> _EXTRACTED MATERIAL_
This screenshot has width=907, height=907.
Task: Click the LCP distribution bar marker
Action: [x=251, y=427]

==

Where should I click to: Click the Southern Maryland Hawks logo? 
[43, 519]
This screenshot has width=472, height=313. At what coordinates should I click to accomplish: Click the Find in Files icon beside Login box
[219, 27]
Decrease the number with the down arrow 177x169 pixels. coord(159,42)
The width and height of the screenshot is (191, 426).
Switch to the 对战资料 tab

> _ASSIGNED TASK_
From the records above, give again exactly the lines running from the line with "Where should I" to the line with "Switch to the 对战资料 tab", inclusive.

> _REPLY TO THE TASK_
Where should I click to: Click the Southern Maryland Hawks logo? 
[43, 519]
This screenshot has width=472, height=313. At what coordinates should I click to accomplish: Click the Find in Files icon beside Login box
[219, 27]
Decrease the number with the down arrow 177x169 pixels. coord(159,42)
The width and height of the screenshot is (191, 426).
Switch to the 对战资料 tab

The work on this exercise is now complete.